● **AIM OF THE TASK**
Of the lines below, write out exactly those from the line with "Expand the right" through the line with "The width and height of the screenshot is (1000, 814).", both included, and skip the rest.

● **TASK INPUT**
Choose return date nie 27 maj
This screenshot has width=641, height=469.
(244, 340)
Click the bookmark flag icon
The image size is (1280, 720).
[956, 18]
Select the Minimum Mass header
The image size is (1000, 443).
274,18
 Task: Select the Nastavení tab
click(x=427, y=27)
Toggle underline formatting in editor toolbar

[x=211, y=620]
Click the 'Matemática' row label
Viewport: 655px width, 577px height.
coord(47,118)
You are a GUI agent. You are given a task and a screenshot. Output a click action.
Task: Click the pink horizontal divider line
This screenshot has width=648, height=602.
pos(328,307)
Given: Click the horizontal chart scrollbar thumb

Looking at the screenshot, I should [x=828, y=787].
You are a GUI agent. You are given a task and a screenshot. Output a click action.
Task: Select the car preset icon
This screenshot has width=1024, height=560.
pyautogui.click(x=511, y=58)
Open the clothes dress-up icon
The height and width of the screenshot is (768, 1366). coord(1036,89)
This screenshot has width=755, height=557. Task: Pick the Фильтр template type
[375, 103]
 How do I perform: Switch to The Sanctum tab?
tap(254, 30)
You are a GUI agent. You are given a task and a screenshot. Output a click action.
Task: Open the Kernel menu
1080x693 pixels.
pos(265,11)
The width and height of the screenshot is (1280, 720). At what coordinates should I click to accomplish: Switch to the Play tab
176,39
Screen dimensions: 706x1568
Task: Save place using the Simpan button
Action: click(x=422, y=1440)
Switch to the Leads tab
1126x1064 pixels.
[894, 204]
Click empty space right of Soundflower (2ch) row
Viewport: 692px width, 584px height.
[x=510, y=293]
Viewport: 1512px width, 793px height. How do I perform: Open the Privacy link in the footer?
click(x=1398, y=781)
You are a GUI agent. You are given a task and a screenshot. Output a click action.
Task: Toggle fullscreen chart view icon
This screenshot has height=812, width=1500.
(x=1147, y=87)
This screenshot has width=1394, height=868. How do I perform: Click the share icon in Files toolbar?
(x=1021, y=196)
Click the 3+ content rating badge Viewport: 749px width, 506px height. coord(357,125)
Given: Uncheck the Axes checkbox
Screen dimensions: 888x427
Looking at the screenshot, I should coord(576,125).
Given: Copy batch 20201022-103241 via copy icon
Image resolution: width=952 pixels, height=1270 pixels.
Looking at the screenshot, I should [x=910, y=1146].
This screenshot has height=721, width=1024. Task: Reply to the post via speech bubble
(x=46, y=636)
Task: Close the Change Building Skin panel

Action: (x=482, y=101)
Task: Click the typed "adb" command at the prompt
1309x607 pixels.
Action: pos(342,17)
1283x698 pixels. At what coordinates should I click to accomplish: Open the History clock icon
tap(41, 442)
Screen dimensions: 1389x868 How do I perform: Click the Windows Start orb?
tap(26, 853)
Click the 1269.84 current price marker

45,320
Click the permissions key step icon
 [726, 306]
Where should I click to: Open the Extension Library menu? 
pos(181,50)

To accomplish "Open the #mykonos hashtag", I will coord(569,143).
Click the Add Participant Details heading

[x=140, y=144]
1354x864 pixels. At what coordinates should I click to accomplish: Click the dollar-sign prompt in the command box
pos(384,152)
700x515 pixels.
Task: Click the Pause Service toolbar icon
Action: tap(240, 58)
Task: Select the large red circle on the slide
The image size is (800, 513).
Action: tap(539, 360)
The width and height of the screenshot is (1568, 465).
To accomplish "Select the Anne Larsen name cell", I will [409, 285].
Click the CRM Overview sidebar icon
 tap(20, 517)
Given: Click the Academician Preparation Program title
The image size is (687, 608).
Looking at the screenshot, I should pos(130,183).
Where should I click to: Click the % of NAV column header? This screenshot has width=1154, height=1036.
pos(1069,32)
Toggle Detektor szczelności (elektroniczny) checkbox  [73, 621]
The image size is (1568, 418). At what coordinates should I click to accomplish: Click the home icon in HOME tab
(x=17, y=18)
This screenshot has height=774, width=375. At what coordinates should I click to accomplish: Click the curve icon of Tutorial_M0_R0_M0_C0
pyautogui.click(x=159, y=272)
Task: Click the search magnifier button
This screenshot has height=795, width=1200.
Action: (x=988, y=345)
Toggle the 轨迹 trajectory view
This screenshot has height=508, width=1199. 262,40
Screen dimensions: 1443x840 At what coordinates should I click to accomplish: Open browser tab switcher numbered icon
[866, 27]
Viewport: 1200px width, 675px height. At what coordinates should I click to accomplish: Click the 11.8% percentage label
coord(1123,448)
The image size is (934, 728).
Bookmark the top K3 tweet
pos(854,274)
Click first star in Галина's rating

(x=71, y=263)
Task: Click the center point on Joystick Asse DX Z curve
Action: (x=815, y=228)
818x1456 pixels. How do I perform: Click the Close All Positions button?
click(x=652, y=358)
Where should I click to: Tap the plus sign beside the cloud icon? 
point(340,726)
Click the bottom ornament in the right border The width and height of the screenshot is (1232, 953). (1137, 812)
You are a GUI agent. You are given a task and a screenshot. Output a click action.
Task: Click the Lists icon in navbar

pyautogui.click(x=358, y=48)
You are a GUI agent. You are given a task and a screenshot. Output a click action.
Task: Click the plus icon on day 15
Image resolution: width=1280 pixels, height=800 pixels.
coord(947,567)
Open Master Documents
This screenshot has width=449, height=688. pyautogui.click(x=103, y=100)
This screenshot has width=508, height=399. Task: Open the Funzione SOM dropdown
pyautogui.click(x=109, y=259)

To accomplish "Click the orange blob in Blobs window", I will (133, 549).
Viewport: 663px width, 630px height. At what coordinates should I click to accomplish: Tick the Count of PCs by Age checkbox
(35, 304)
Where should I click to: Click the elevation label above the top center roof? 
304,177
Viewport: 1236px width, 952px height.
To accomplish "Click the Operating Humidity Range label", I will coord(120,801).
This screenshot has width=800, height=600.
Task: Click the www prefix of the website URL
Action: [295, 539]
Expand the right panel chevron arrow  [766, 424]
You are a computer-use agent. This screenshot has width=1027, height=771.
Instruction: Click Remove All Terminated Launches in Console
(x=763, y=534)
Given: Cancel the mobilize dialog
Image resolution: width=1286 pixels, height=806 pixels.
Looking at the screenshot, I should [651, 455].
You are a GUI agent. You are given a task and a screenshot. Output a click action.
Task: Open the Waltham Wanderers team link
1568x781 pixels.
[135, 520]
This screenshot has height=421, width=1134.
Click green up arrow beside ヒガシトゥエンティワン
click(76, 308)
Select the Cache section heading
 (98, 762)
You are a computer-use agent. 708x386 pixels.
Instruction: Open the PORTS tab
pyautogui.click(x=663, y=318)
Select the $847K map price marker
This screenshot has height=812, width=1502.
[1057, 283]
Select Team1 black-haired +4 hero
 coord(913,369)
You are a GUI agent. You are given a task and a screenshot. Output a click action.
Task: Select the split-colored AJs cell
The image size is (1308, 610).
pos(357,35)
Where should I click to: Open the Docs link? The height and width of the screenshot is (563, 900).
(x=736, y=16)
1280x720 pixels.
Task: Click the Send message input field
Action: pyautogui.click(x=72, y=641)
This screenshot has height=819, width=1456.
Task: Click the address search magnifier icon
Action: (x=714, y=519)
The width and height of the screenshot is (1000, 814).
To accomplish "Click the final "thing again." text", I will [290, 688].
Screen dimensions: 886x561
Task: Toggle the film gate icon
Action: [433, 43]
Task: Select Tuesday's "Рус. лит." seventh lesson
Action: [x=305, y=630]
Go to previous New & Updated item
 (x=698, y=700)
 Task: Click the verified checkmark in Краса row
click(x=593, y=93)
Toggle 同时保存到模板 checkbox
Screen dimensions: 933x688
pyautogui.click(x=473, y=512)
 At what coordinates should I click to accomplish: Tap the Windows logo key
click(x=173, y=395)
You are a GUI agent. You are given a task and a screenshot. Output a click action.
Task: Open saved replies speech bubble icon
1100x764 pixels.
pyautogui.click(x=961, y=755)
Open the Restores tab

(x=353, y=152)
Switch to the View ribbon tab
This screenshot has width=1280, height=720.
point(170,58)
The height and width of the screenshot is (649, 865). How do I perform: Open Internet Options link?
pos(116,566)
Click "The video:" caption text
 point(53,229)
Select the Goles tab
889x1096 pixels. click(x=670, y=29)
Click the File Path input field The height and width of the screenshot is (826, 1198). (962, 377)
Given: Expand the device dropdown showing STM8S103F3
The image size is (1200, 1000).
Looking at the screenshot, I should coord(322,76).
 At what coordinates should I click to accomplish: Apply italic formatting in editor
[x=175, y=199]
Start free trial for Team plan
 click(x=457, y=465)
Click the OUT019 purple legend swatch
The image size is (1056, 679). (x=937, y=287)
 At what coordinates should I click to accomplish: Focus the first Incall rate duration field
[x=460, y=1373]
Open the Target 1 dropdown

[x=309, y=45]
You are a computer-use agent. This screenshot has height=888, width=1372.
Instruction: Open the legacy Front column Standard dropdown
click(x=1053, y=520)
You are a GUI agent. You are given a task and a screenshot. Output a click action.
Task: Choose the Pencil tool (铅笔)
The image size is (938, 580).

● **ANSWER AREA**
Expand the right panel chevron arrow  [766, 424]
You are a computer-use agent. This screenshot has width=1027, height=771.
Instruction: Click Remove All Terminated Launches in Console
(x=763, y=534)
Given: Cancel the mobilize dialog
Image resolution: width=1286 pixels, height=806 pixels.
Looking at the screenshot, I should [651, 455].
You are a GUI agent. You are given a task and a screenshot. Output a click action.
Task: Open the Waltham Wanderers team link
1568x781 pixels.
[135, 520]
This screenshot has height=421, width=1134.
Click green up arrow beside ヒガシトゥエンティワン
click(76, 308)
Select the Cache section heading
 (98, 762)
You are a computer-use agent. 708x386 pixels.
Instruction: Open the PORTS tab
pyautogui.click(x=663, y=318)
Select the $847K map price marker
This screenshot has height=812, width=1502.
[1057, 283]
Select Team1 black-haired +4 hero
 coord(913,369)
You are a GUI agent. You are given a task and a screenshot. Output a click action.
Task: Select the split-colored AJs cell
The image size is (1308, 610).
pos(357,35)
Where should I click to: Open the Docs link? The height and width of the screenshot is (563, 900).
(x=736, y=16)
1280x720 pixels.
Task: Click the Send message input field
Action: pyautogui.click(x=72, y=641)
This screenshot has height=819, width=1456.
Task: Click the address search magnifier icon
Action: (x=714, y=519)
The width and height of the screenshot is (1000, 814).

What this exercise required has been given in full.